I have a language with expressions consisting of numeric literals, alphanumeric variable names, operators "+", "*", and "-" with some arity, associativity and priority, and parentheses. But there are other statements in the language and the language has no line termination character.
What's the correct way to stop parsing or signal an error when the arity of operators is known?
Examples:
10 ==> 10
10+20*30 ==> 10 20 30 * +
(10+20)*30 ==> 10 20 + 30 *
a+b ==> a b +
10 a ==> 10 ; but leave "a" unparsed
10+a 30 ==> 10 a + ; but leave "30" unparsed
10+20* ==> error "missing argument for *"
The first four cases already work, now what about the last three?
It should be evident from the examples that the expression is terminated when you see two consecutive operands. (Assuming there are no parentheses on the stack. If you find two consecutive operands inside parentheses, you have a syntax error.)
An operand, here, is:
An identifier
A literal constant
An open parenthesis (
In general, when you are dividing an algebraic expression into tokens, you can be in one of two states'
Expecting an operand.
Expecting an operator.
These states alternate, except for parentheses.

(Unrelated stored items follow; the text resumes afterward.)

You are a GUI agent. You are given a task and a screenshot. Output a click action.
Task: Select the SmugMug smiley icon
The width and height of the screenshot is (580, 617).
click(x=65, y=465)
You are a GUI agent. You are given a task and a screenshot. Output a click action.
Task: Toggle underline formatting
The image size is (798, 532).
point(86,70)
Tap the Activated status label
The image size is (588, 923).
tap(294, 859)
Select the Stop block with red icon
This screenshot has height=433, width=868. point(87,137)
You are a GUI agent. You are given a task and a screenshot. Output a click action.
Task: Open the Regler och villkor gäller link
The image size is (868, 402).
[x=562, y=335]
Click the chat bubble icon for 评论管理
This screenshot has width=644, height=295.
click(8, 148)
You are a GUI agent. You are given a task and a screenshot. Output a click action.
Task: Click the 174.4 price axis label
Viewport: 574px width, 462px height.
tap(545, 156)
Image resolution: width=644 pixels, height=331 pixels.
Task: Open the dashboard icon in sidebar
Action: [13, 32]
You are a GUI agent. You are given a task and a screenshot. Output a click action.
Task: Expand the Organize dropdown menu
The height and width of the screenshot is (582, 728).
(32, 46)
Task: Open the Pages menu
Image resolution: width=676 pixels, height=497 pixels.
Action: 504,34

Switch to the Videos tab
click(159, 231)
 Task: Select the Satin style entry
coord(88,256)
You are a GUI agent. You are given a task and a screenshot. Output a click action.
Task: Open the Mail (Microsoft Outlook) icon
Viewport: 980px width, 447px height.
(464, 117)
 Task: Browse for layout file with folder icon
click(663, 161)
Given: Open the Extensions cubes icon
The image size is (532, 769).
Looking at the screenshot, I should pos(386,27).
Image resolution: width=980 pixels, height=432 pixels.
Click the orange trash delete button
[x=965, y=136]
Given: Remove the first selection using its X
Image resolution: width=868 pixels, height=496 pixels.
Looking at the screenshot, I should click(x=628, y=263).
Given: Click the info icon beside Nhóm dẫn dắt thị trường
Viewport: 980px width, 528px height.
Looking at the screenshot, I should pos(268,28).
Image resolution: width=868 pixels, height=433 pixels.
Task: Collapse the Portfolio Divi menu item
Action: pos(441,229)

After you see an operand, you need an operator; after you see an operator, you need an operand. However, parentheses do not change the state. You can only see a ( when expecting an operand; afterwards, you are still expecting an operand. Similarly, you can only see a ) when you are using expecting an operator and afterwards you are still expecting an operator.
This simple state machine also lets you handle unary operators: a - is a binary operator if you are expecting an operator and a unary operator if you are expecting an operand.
The state machine starts in the "expecting an operand" state, and can only accept end of input in the "expecting an operator" state.